Place Name
Catherine Maria Fanshawe (July 6, 1765 – April 17, 1834) was a celebrated woman of letters known for her “rare wit and genius” who lived at Midhurst House. Her father was John Fanshawe who held a post in the household of King George III, which is most likely what brought the family to Richmond. Catherine was a close friend of Sir Walter Scott and, according to HM Cundall in Bygone Richmond “belonged to a small select set of people, united by a common love for literature and art.” He adds: “Several of her poems were published, including her best known one entitled A Riddle… [which] was for some time attributed to Byron, and was included in at least two editions of his works. Sir Walter Scott and Mr Browning both spoke highly of her verses. Miss Fanshawe was an artist as well as a poet, and her drawings and etchings met with praise.” Perhaps, but Kathleen Courlander in Richmond was less impressed “Sir Walter Scott admired Catherine’s intellect, but her virtues, enumerated by her friends, indicate that the poetess of the Petersham Road was a prig. She reigned as queen over a literary circle, said to be so exclusive that not even the famous Misses [Mary and Agnes] Berry could penetrate it.” As for Midhurst House, it later became the property of another celebrated woman Lady Caroline Lucy Scott but was demolished in 1938 for road widening. And for the curious this is her celebrated poem:
‘Twas in heaven pronounced – it was mutter’d in hell,
And echo caught faintly the sound as it fell;
On the confines of earth ’twas permitted to rest,
And the depths of the ocean its presence confess’d.

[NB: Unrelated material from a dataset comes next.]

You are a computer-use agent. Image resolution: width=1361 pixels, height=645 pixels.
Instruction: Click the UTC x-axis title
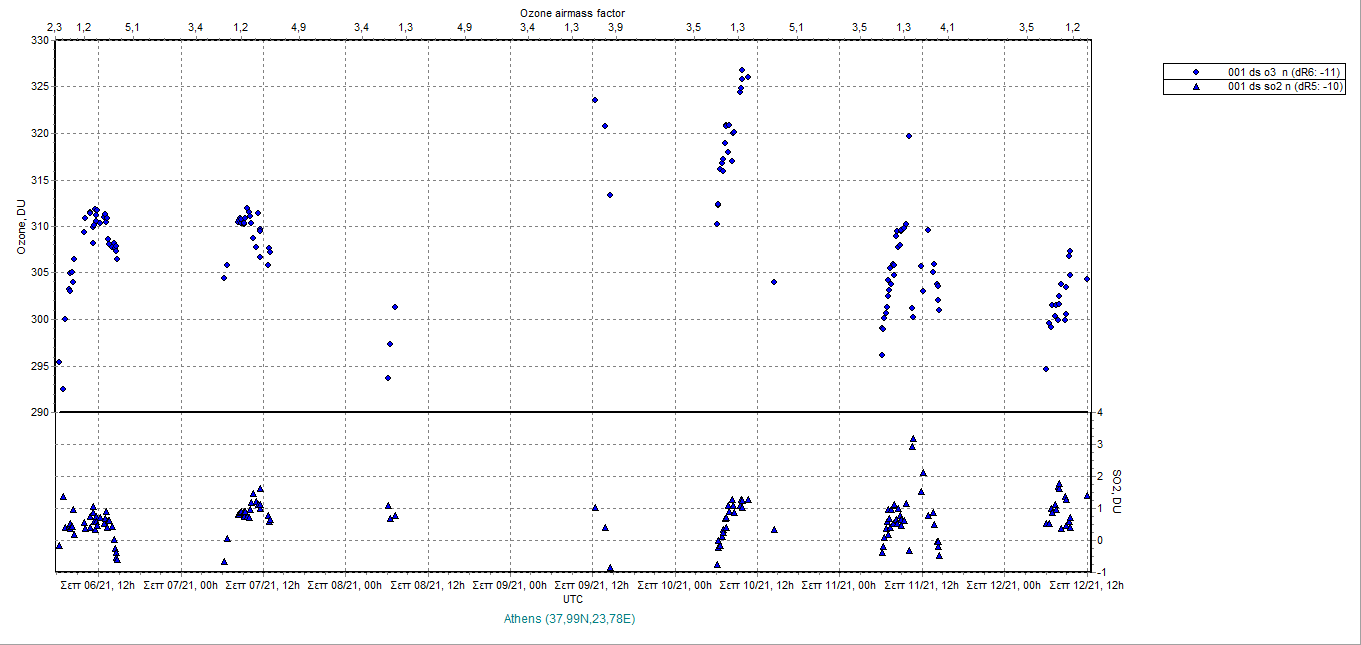(x=572, y=599)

‘Twill be found in the sphere when ’tis riven asunder,
Be seen in the lightning and heard in the thunder.
‘Twas allotted to man with his earliest breath,
Attends at his birth and awaits him in death:
Presides o’er his happiness, honour, and health,
Is the prop of his house and the end of his wealth.
In the heaps of the miser ’tis hoarded with care,
But is sure to be lost on his prodigal heir.
It begins every hope, every wish it must bound,
With the husbandman toils, and with monarchs is crown’d.
Without it the soldier, the seaman may roam,
But woe to the wretch who expels it from home!
In the whispers of conscience its voice will be found,
Nor e’en in the whirlwind of passion is drown’d.
‘Twill not soften the heart; and tho’ deaf be the ear,
It will make it acutely and instantly hear.
Yet in shade let it rest like a delicate flower,
Ah, breathe on it softly – it dies in an hour.